Rus asıllı babaannesi Lütfiye Güler’in hayatından yola çıkan Deniz Kurbanzade, dördüncü romanı 'Leanora: Bitmeyen Göç'te, son Rus Çarı II. Nikolay’a yakın bir aileye mensup Leanora’nın, 1917 Rus ihtilali sonrasında Yalta’dan, Tiflis’e, Bakü’ye ve Tebriz üzerinden İstanbul’a yolculuğunu konu alıyor.
Yakın Türk ve Rus tarihine ışık tutan kitabın önemli bir bölümü de Finlandiya’da geçiyor. Bu yönü ile 'Leanora: Bitmeyen Göç' Türk edebiyatında bir ilk olma özelliği taşıyor.
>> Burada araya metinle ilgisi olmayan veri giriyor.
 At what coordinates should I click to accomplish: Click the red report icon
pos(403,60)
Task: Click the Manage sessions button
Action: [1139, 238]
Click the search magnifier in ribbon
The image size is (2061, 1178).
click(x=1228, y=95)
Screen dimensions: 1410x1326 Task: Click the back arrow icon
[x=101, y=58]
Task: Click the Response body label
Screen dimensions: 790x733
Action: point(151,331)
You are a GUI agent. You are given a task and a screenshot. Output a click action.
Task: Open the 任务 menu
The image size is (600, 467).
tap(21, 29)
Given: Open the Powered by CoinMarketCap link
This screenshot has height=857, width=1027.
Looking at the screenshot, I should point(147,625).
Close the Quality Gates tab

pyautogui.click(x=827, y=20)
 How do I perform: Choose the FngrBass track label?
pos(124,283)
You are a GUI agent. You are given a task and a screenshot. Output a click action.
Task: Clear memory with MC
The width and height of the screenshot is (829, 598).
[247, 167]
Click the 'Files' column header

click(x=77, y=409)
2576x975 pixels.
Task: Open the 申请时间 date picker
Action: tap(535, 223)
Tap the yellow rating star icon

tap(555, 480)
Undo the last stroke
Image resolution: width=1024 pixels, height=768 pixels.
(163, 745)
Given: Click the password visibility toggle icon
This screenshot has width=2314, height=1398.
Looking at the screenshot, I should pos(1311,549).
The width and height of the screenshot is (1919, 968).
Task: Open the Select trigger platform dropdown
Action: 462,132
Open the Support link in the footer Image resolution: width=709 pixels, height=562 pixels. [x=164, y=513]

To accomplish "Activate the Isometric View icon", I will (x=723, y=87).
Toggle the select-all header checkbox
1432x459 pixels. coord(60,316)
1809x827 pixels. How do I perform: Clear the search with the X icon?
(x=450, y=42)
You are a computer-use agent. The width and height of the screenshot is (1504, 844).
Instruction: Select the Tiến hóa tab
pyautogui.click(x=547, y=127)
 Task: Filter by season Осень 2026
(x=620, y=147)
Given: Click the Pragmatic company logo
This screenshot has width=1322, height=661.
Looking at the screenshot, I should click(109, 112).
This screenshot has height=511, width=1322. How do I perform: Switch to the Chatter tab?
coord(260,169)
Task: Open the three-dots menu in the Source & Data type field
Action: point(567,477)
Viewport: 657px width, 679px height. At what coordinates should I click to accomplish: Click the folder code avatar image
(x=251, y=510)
Kurbanzade, romanında Mustafa Kemal Atatürk’e milli mücadelede Rusya’dan getirdiği mühimmat ile destek olan dedesi Aydınlı Eminzade Mustafa Bey’in Tiflis’te ilk görüşte aşık olduğu büyükannesi ile evliliğini, ve döneme damgasını vuran Suadiye Oteli’nin kuruluş hikayesini anlatıyor.
Kitabında Kurbanzade, sonradan 'Lütfiye' ismini alan büyükannesine, Leanora karakteri ile hayat veriyor. Leanora, İstanbul’da Musa Bey ile yeni bir hayata başlasa da vatanına, geçmişine ve ilk sevdasına olan özlemi asla tükenmeyecektir.
'Leanora: Bitmeyen Göç' romanında esasında yolculuk çift yönlüdür; biri bilinmeyen diyarlara, diğeri ise Leanora’nın iç dünyasına.
Kitapta ayrıca Deniz Kurbanzade’nin arşivininden döneme ait aile fotoğrafları bulunmaktadır.